» Passage to read:
--------

In 297 games across all competitions representing the Reds, Owen scored 158 goals and he won the coveted Premier League Golden Boot award in both 1997/98 and 1998/99.
The 42-year-old was also brilliant on international duty with England for many years after making his debut at the age of just 18.
Owen scored 40 goals in 89 games and had injuries not taken their toll, he would likely have finished as the country’s record scorer.
But it just wasn’t to be and from around 2006 onwards, Owen just wasn’t anywhere near the same devastating player he’d been at the start of his professional career.
A number of serious injuries hampered the striker’s spells at Newcastle United, Manchester United and Stoke City, which resulted in him retiring in 2013 at the age of just 33.
And according to the man himself, part of the reason why he called time on his playing days rather prematurely was due to Tony Pulis’ dull training sessions at Stoke.
Owen made the confession back in 2015 when he was a guest on BT Sport’s programme Fletch & Sav.
He even labelled Pulis’ training sessions as “boring, mind numbing”…
The striker-turned-pundit said: “Every day is the same. It’s just 11v11 constantly, for like an hour.

--------

» Dataset content:

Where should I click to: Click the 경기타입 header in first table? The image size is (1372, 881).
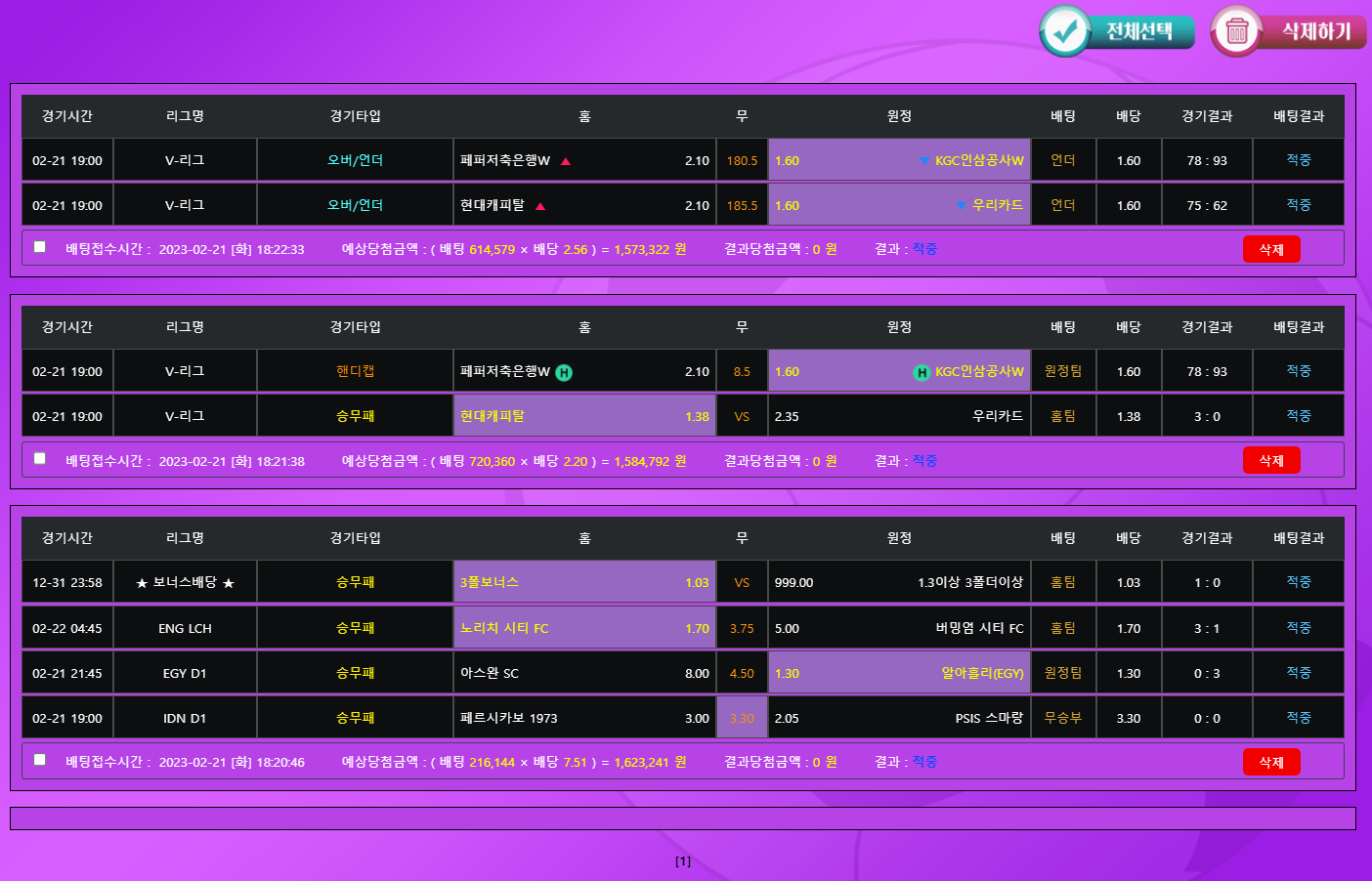pyautogui.click(x=355, y=116)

--------

» Exercise details: List every year or season mentioned in the passage about Owen's career. Base your answer solely on the passage about Owen's career.

» Answer in full: 1997/98, 1998/99, 2006, 2013, 2015